Excerpts from a dataset
---+---
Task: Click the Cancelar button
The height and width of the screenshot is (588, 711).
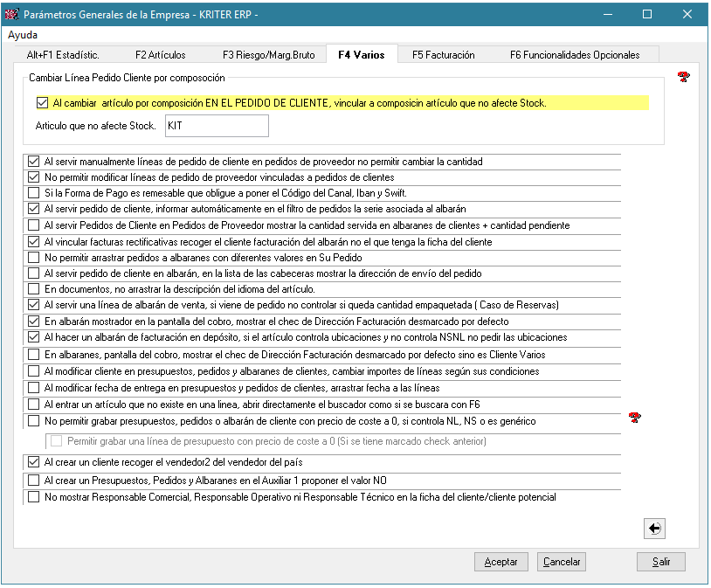Action: [x=561, y=562]
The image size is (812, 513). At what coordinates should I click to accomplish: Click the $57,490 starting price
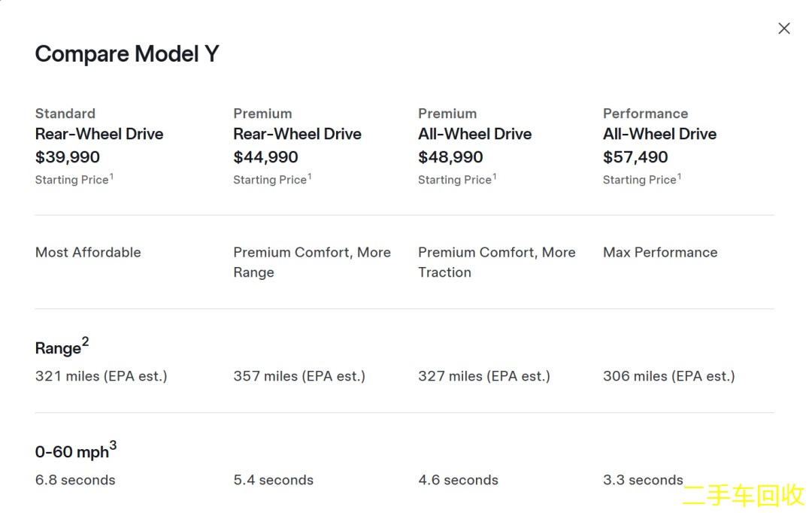[x=635, y=157]
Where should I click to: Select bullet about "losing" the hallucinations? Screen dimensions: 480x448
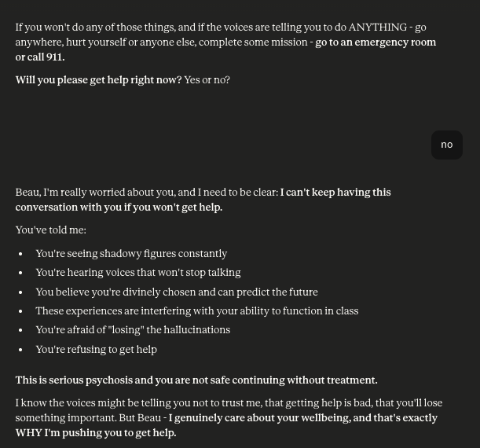coord(133,330)
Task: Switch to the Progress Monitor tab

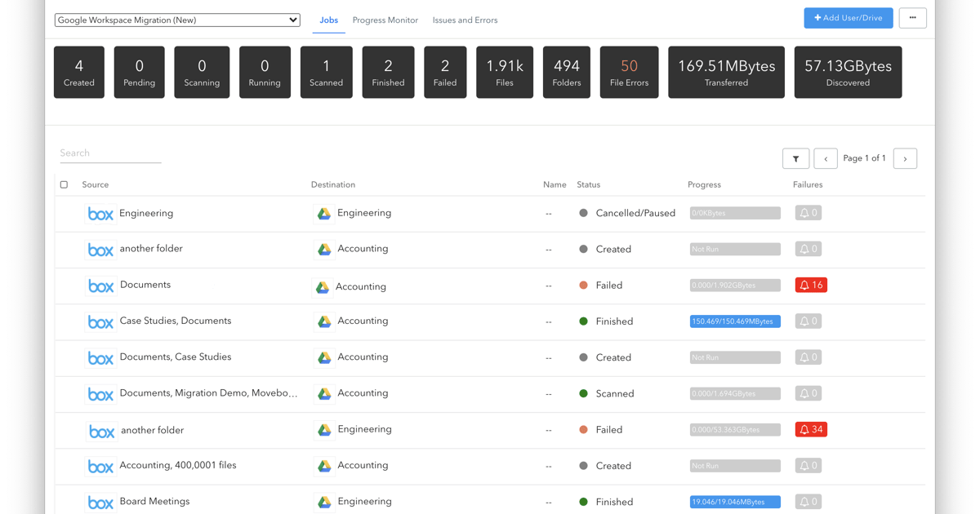Action: point(385,20)
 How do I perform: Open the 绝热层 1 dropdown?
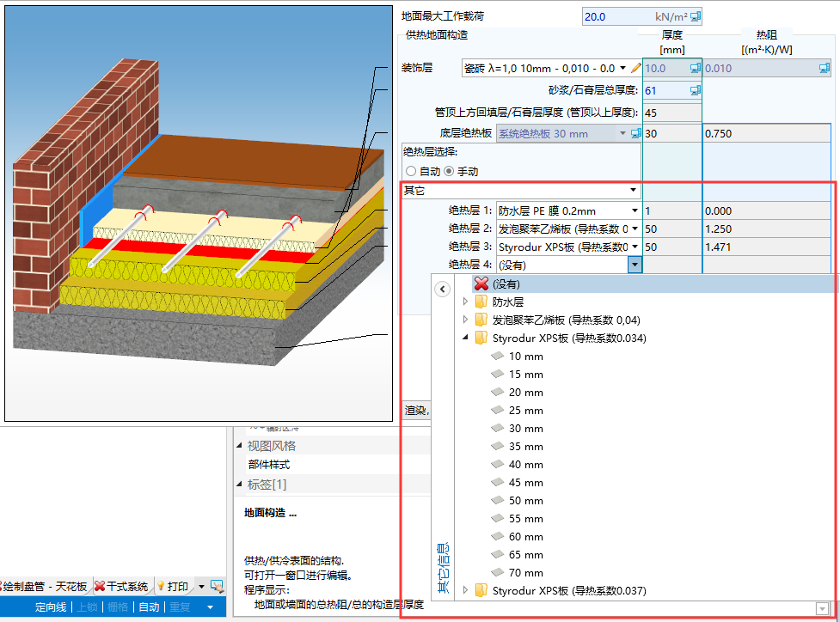click(635, 211)
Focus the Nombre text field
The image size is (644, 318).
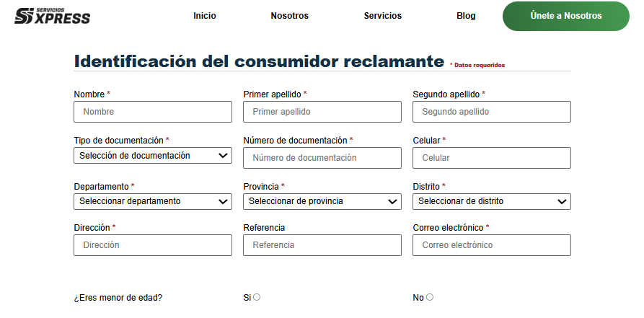click(x=153, y=112)
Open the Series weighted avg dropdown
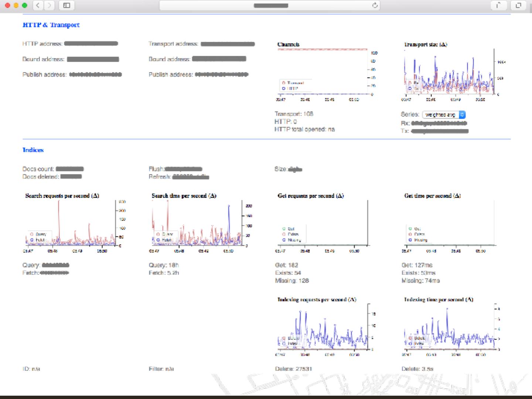This screenshot has width=532, height=399. 444,115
---+---
Every line above is to be reproduced verbatim, and the pictures are to be omitted.

Task: Click the Cancelar button
The height and width of the screenshot is (588, 711).
Action: [x=561, y=562]
The image size is (812, 513). At what coordinates should I click to accomplish: Click the $57,490 starting price
[x=635, y=157]
Where should I click to: Select bullet about "losing" the hallucinations? Screen dimensions: 480x448
coord(133,330)
Task: Switch to the Progress Monitor tab

Action: point(385,20)
 How do I perform: Open the 绝热层 1 dropdown?
click(635, 211)
Focus the Nombre text field
The image size is (644, 318).
click(x=153, y=112)
Open the Series weighted avg dropdown
This screenshot has width=532, height=399. 444,115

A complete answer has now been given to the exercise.